--- DATA Enclosed Below ---

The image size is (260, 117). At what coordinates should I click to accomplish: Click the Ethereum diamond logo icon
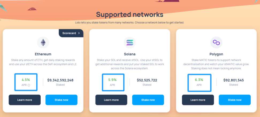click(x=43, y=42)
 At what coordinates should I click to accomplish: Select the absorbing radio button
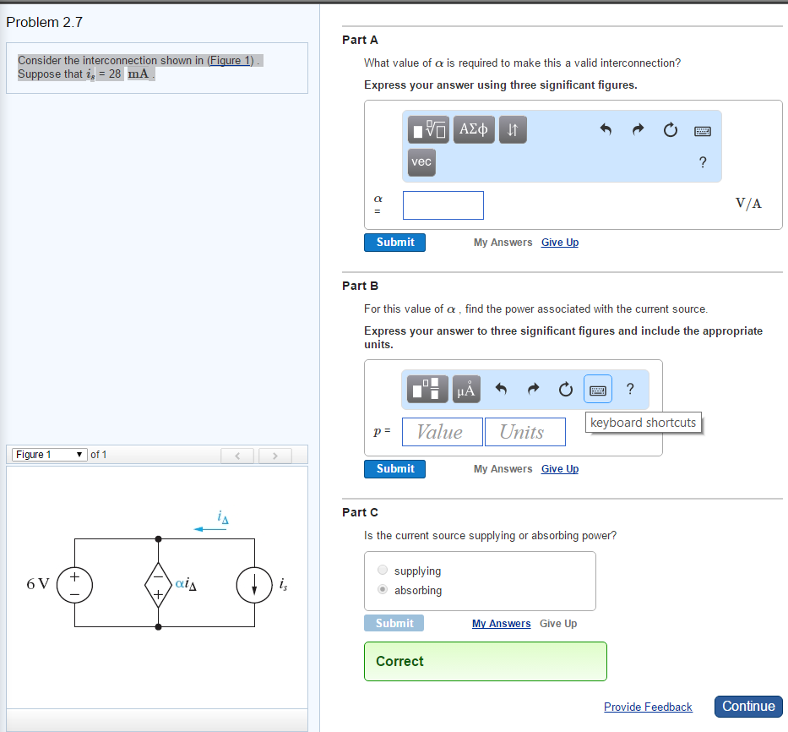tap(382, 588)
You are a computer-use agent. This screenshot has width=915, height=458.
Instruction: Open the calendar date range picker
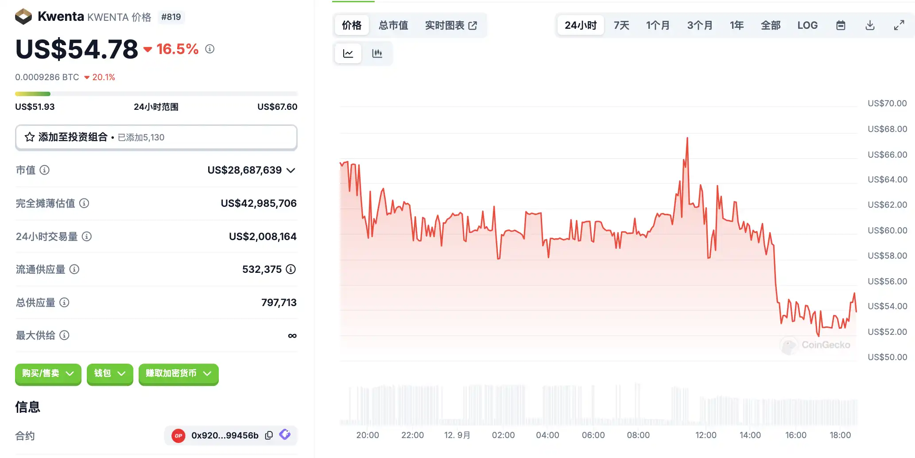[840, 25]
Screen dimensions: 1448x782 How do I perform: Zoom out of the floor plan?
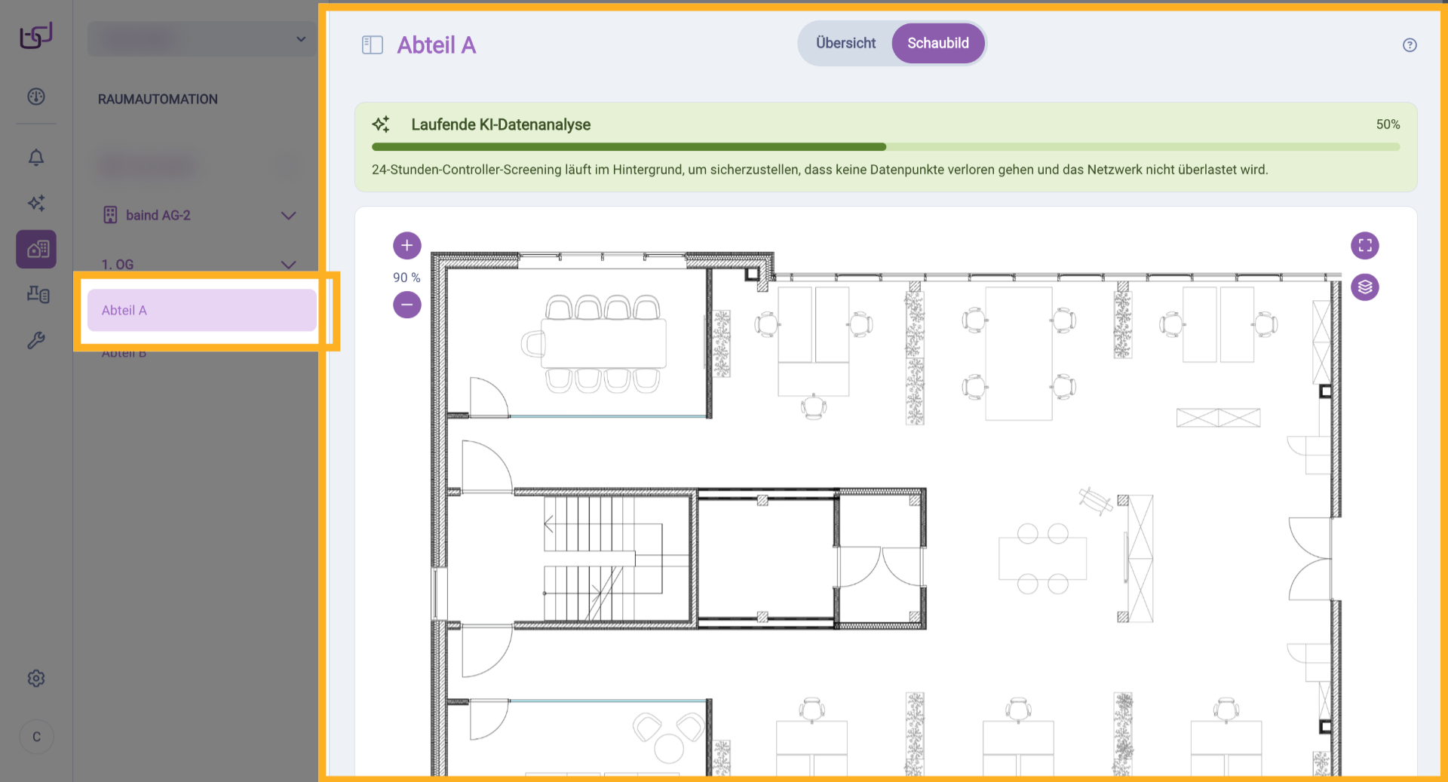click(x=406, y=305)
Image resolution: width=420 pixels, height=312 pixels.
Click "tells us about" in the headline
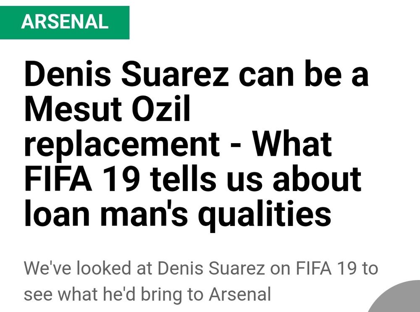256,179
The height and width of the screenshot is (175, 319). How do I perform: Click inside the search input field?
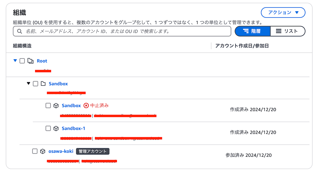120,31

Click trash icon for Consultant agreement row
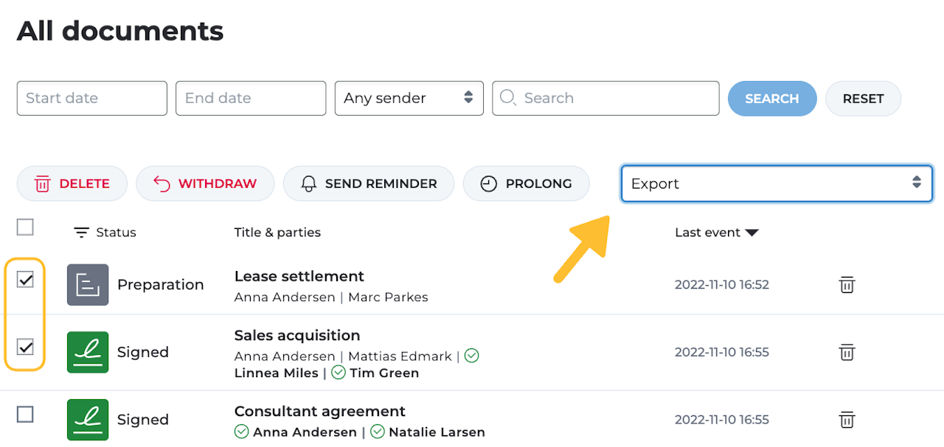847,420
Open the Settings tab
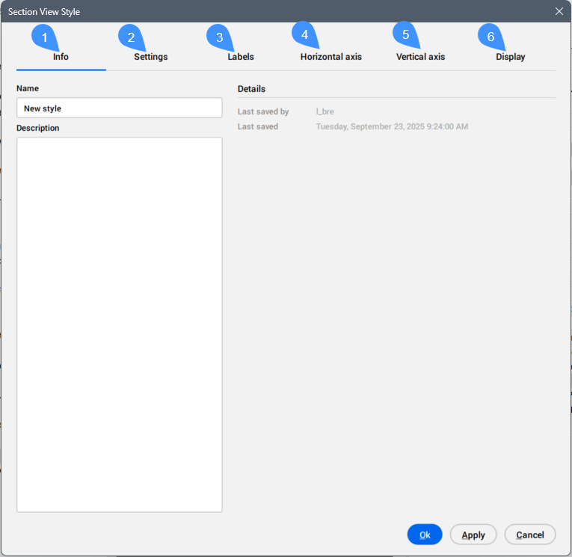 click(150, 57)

--- End of Enclosed DATA ---

# THE PROBLEM
Retype the entries verbatim and drop the pictures.

# WRITTEN REPLY
The image size is (260, 117). At what coordinates should I click to accomplish: Click the Ethereum diamond logo icon
click(x=43, y=42)
 At what coordinates should I click to accomplish: Select the absorbing radio button
tap(382, 588)
You are a computer-use agent. This screenshot has width=915, height=458.
Instruction: Open the calendar date range picker
[840, 25]
Screen dimensions: 1448x782 How do I perform: Zoom out of the floor plan?
click(x=406, y=305)
Image resolution: width=420 pixels, height=312 pixels.
Click "tells us about" in the headline
256,179
The height and width of the screenshot is (175, 319). How do I perform: Click inside the search input field?
120,31

Click trash icon for Consultant agreement row
847,420
Open the Settings tab
 click(150, 57)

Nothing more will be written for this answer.